L'OBSESSION, l'envahissement, la conquête de deux âmes par une maison,-par ce qui flotte d'intangible, d'invisible, d'impondérable dans des chambres où des êtres délicats et sensibles ont vécu longtemps, ont aimé, ont souffert, sont morts,-c'est toute l'histoire des quelques journées que Maxime de Corcieux et sa femme passèrent avec moi dans ce Neptunevale, où je m'étais laissé entraîner au hasard, presque à contre-cœur, et depuis lors, j'y suis revenu si souvent en pensée!... Oui, si souvent j'ai revu,--comme si cela datait d'hier, l'arrivée que je viens de raconter, et l'arrêt du car devant la porte où nous attendait la tribu entière des Corrigan et des French: hommes, femmes, filles, enfants, tous étaient en deuil, et tous ils avaient ce même regard à la fois curieux et farouche, intéressé et révolté qui nous avait tant frappés chez Paddy et chez son beau-frère, dans la gare d'Oranmore.
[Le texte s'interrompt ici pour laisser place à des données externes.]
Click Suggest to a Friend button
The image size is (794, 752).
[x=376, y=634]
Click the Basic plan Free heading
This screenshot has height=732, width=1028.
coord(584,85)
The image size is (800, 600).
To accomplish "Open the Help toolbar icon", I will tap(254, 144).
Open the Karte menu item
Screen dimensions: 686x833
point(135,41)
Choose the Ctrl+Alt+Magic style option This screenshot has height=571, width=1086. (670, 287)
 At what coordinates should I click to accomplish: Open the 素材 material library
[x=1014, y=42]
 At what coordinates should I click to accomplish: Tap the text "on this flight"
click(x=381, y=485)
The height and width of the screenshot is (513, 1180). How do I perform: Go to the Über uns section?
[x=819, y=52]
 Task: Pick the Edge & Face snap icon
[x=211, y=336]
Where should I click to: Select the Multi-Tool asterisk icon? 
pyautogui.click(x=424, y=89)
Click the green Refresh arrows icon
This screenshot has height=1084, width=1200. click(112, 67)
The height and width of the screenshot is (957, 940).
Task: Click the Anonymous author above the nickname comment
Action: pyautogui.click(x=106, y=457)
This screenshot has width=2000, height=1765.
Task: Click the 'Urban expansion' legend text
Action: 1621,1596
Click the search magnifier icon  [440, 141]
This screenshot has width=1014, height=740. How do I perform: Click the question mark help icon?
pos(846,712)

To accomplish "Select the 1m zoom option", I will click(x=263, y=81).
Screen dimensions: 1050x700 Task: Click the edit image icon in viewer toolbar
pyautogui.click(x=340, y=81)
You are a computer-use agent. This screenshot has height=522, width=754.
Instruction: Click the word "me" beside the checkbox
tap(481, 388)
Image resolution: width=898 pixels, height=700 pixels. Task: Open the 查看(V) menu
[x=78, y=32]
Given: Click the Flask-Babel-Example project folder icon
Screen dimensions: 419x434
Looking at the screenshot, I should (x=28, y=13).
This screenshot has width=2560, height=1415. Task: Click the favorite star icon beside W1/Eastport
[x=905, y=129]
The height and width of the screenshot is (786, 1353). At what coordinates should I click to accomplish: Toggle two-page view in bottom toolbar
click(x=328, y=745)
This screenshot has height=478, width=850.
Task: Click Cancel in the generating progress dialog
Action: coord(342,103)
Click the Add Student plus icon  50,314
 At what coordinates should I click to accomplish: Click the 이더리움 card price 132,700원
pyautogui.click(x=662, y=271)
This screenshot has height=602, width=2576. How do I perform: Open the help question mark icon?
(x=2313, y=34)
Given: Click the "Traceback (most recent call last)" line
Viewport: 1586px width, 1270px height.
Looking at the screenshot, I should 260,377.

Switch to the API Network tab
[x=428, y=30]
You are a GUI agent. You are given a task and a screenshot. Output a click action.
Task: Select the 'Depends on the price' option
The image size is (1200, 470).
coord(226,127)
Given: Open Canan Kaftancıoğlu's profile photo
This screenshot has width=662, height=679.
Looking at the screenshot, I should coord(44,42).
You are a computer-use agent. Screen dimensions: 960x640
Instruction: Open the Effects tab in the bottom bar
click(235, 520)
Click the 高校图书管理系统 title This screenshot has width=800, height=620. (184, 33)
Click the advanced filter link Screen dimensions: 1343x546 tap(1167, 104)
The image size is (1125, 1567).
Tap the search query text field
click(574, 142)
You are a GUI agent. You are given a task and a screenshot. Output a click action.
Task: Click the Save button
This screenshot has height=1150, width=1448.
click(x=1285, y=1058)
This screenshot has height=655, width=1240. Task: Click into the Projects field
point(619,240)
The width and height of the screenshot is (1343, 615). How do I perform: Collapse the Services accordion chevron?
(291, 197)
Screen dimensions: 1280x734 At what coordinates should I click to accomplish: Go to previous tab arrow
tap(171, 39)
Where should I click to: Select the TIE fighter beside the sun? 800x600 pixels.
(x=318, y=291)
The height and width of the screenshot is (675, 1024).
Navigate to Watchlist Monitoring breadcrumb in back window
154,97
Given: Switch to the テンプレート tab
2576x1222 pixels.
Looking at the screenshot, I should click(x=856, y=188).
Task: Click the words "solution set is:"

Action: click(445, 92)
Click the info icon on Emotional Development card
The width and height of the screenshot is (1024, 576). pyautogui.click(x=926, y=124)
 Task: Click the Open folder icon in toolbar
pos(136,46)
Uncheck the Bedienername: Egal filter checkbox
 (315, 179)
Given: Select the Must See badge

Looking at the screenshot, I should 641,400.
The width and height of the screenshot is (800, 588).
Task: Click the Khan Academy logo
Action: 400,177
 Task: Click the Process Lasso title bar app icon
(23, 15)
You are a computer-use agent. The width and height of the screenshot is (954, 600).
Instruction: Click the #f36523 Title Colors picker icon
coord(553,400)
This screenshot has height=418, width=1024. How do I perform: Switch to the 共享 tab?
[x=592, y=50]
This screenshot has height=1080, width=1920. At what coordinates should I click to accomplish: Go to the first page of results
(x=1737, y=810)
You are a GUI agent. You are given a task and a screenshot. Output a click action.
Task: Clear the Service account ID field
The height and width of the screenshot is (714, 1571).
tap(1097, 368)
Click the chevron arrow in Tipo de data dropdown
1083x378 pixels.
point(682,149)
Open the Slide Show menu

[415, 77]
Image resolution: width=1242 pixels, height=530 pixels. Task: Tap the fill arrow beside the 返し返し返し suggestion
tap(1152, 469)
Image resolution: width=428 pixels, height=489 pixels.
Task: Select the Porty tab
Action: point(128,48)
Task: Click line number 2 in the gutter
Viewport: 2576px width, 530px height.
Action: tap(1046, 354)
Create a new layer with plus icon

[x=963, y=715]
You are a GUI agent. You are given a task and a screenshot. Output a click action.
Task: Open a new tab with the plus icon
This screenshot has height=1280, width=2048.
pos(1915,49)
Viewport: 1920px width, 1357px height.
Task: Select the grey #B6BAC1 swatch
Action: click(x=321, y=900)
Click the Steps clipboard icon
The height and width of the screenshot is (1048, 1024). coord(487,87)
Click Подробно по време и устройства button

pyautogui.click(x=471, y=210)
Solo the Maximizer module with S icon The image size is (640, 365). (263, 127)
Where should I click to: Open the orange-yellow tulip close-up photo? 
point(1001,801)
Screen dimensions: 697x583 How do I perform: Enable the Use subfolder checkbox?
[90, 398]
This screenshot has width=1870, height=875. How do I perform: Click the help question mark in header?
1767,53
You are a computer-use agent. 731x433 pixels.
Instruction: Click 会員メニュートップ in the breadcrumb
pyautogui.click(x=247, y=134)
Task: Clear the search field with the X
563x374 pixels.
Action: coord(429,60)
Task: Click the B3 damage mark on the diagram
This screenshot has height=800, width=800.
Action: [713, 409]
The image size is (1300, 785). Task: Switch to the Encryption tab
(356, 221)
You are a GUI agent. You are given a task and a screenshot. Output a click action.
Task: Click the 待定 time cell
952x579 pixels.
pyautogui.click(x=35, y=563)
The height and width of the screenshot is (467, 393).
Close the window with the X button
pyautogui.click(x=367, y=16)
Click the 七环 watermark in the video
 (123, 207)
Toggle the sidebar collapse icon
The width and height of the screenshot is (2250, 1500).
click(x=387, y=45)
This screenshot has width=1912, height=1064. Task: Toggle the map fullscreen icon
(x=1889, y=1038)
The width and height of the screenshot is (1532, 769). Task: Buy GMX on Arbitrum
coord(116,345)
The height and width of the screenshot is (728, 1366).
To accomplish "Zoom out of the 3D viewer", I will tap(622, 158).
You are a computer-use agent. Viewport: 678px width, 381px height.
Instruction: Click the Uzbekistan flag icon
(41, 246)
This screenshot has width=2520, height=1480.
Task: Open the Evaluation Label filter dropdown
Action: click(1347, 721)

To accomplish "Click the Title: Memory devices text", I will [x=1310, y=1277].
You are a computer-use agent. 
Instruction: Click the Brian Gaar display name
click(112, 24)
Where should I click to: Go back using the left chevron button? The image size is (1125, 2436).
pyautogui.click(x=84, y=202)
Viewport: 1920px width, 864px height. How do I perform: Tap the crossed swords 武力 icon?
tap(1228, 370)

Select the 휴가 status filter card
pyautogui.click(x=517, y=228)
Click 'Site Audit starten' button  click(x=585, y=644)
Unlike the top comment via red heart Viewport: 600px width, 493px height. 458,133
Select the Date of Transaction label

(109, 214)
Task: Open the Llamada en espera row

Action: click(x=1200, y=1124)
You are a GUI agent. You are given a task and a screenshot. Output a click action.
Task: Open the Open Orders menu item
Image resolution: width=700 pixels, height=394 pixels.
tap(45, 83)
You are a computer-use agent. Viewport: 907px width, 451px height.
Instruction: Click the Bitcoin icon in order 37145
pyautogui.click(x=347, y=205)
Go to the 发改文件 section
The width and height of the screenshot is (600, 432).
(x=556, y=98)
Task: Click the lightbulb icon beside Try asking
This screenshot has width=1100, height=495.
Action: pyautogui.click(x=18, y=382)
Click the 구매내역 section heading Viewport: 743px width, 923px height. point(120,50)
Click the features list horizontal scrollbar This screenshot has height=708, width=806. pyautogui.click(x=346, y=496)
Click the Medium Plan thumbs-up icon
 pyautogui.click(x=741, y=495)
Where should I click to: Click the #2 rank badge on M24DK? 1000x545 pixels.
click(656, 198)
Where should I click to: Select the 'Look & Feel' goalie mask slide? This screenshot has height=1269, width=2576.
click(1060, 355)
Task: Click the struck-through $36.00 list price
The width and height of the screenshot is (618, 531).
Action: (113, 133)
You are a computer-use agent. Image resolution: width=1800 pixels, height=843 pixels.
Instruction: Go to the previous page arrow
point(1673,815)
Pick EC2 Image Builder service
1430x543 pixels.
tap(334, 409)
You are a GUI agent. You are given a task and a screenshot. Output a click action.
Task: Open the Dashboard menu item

A présent, mes compagnons et moi nous en comprenions trop bien le sens. Tandis que le chef de la famille, ce fermier-intendant, qualifié si improprement de butler par Maxime, nous saluait d'un "Welcome to Neptunevale," les visages de tous les autres disaient clairement :

-"Les voici donc, ces héritiers qui vont vendre cette maison que les maîtres morts nous ont rendue si chère?... Pourquoi?..." Si souvent aussi je me suis retrouvé en rêverie à cette première minute de notre entrée dans la maison! Encore aujourd'hui, ce souvenir m'émeut de l'émotion presque pieuse qui nous saisit, tous trois, dans le hall où se voyaient, parmi les

meubles d'un style ancien, des ombrelles et des cannes, des chapeaux de jardin et des châles, comme si le comte Jules et sa femme étaient là, dans la pièce voisine, qui allaient sortir et se promener sous les ombrages que nous venions de traverser. Hélas! ils ne devaient plus jamais se servir de ces pauvres objets, protection de leurs dernières allées et venues de vieilles gens. Ils ne s'assiéraient plus jamais dans le salon dont les tentures fanées se ravivaient, s'éclairaient aux chaudes lueurs du soleil tombant. Sur une table posait un livre, à demicoupé, avec l'ivoire jauni du couteau à papier encore pris entre les pages. Devant une bergère, un métier à tapisserie attendait, l'aiguille piquée sur le dernier point où elle n'avait pas fini d'épuiser sa soie. La dévotion des serviteurs avait respecté jusqu'à la place de ces reliques. Ils avaient seulement renouvelé les fleurs dans les vases. Un faible arome de réséda emplissait cette pièce, tendre et caressant comme un très lointain souvenir, et, par les fenêtres, la mer bleuissait à travers les frênes. Le comte Jules et sa femme seraient entrés là, qu'ils n'auraient eu qu'à se rasseoir, elle dans son fauteuil, lui dans sa liseuse, et la haute horloge posée dans sa gaîne d'acajou incrusté leur aurait mesuré les heures de son même battement monotone. Pour ajouter à cette demi-hallucination qui rendait si voisins, si présents les maîtres défunts de Neptunevale, dans chaque chambre se trouvait un portrait de lui ou d'elle,— quelquefois deux et trois-œuvres du comte Jules, dont Maxime m'avait bien dit qu'il peignait un peu. Visiblement il avait exécuté avec religion ces quinze ou vingt portraits de sa femme, tous datés, depuis le premier, celui de l'année de leur mariage en 1844, au bas duquel il avait écrit, avec l'orgueil d'un amour révolté contre une injuste humiliation, le nom plébéien de celle que son père avait proscrite:

"FRANÇOISE COCHERIS, VICOMTESSE DE CORCIEUX."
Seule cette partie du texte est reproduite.